4.4 addMarkLine And addMarkPoint

In addition to the addMarkLine example, we addMarkPOint to yield the Fictious Baidu Migration example.

route <- flight$route
names(route) <- c('name1', 'name2')
coord <- flight$coord
target <- data.frame(
    name1=c(rep('北京', 10), rep('上海', 10), rep('广州', 10)),
    name2=c(
        "上海","广州","大连","南宁","南昌","拉萨","长春","包头","重庆","常州",
        "包头","昆明","广州","郑州","长春","重庆","长沙","北京","丹东","大连",
        "福州","太原","长春","重庆","西安","成都","常州","北京","北海","海口"),
    value=c(95,90,80,70,60,50,40,30,20,10,95,90,80,70,60,50,40,30,20,10,95,90,
            80,70,60,50,40,30,20,10))
# series column mapping series of addML/addMP
target$series <- paste0(target$name1, 'Top10')

## apply addGeoCoord, and add markLines without values
g <- echartr(NULL, type='map_china') %>% addGeoCoord(coord) %>%
    addML(series=1, data=route, symbol=c('none', 'circle'), symbolSize=1, 
          smooth=TRUE, itemStyle=list(normal=itemStyle(
              color='#fff', borderWidth=1, borderColor='rgba(30,144,255,0.5)')))

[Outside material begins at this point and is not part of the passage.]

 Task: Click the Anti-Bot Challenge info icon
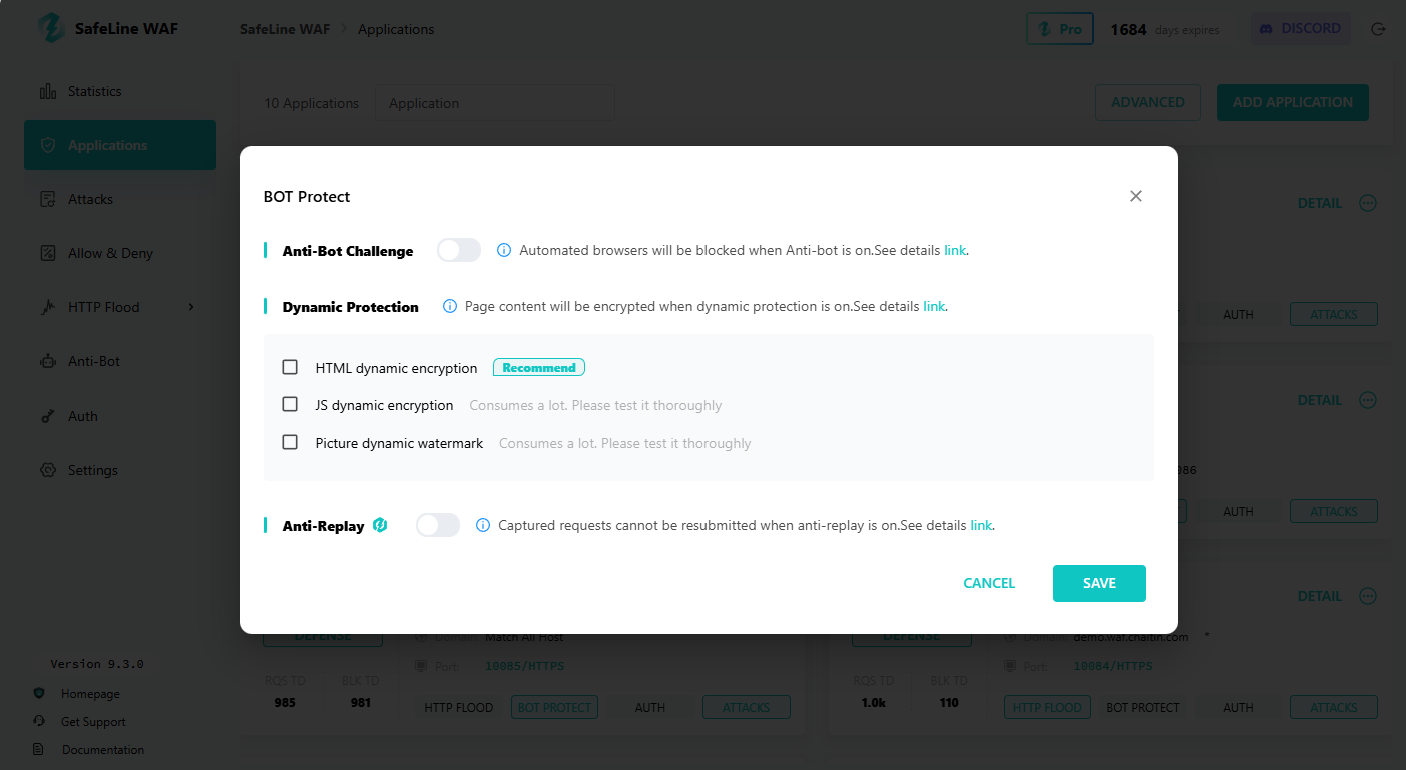[504, 250]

## modify itemStyle of the base map to align the areaStyle with bgColor and 
## disable `hoverable`
g <- g %>% setSeries(hoverable=FALSE, itemStyle=list(
    normal=itemStyle(
        borderColor='rgba(100,149,237,1)', borderWidth=0.5, 
        areaStyle=areaStyle(color='#1b1b1b'))
))

g
## add markLines with values
line.effect <- list(
    show=TRUE, scaleSize=1, period=30, color='#fff', shadowBlur=10)
line.style <- list(normal=itemStyle(
    borderWidth=1, lineStyle=lineStyle(type='solid', shadowBlur=10)))
g1 <- g %>% 
    addML(series=c('北京Top10', '上海Top10', '广州Top10'), data=target, 
          smooth=TRUE, effect=line.effect, itemStyle=line.style)
g1
## add markPoints
## series better be 2, 3, 4 rather than the series names
jsSymbolSize <- JS('function (v) {return 10+v/10;}')
mp.style <- list(normal=itemStyle(label=labelStyle(show=FALSE)), 
                 emphasis=itemStyle(label=labelStyle(position='top')))
g2 <- g1 %>%
    addMP(series=2:4, data=target[,c("name2", "value", "series")],
          effect=list(show=TRUE), symbolSize=jsSymbolSize, 
          itmeStyle=mp.style) 
g2
## setDataRange
g3 <- g2 %>%
    setDataRange(
        color=c('#ff3333', 'orange', 'yellow','limegreen','aquamarine'),
        valueRange=c(0, 100), textStyle=list(color='#fff'),
        splitNumber=0)

## setTheme
g3 <- g3 %>% setLegend(pos=10, selected='上海Top10', textStyle=list(color='#fff')) %>%
    setTheme(palette=c('gold','aquamarine','limegreen'), bgColor='#1b1b1b') %>%
    setToolbox(pos=3) %>% 
    setTitle('Baidu Migration', 'Fictious Data', pos=12, 
             textStyle=list(color='white'))
g3

4.5 Add/Overide heatMap

Let’s make up a fictious heatmap dataset. The dataset must be comprised of lng, lat and heat value.

heatmap <- sapply(1:15, function(i){
    x <- 100 + runif(1, 0, 1) * 16
    y <- 24 + runif(1, 0, 1) * 12
    lapply(0:floor(50 * abs(rnorm(1))), function(j){
        c(x+runif(1, 0, 1)*2, y+runif(1, 0, 1)*2, runif(1, 0, 1))
    })
})
heatmap <- data.frame(matrix(unlist(heatmap), byrow=TRUE, ncol=3))
str(heatmap)
## 'data.frame':    531 obs. of  3 variables:
##  $ X1: num  109 108 102 102 102 ...
##  $ X2: num  35.7 34.9 27.5 27.9 27.9 ...
##  $ X3: num  0.967 0.47 0.934 0.698 0.863 ...

Then append/modify the heatmap to a base map using addHeatmap / overideHeatmap.

echartr(NULL, type="map_china") %>% addHeatmap(data=heatmap)

You can refer to related functions to play around on your own.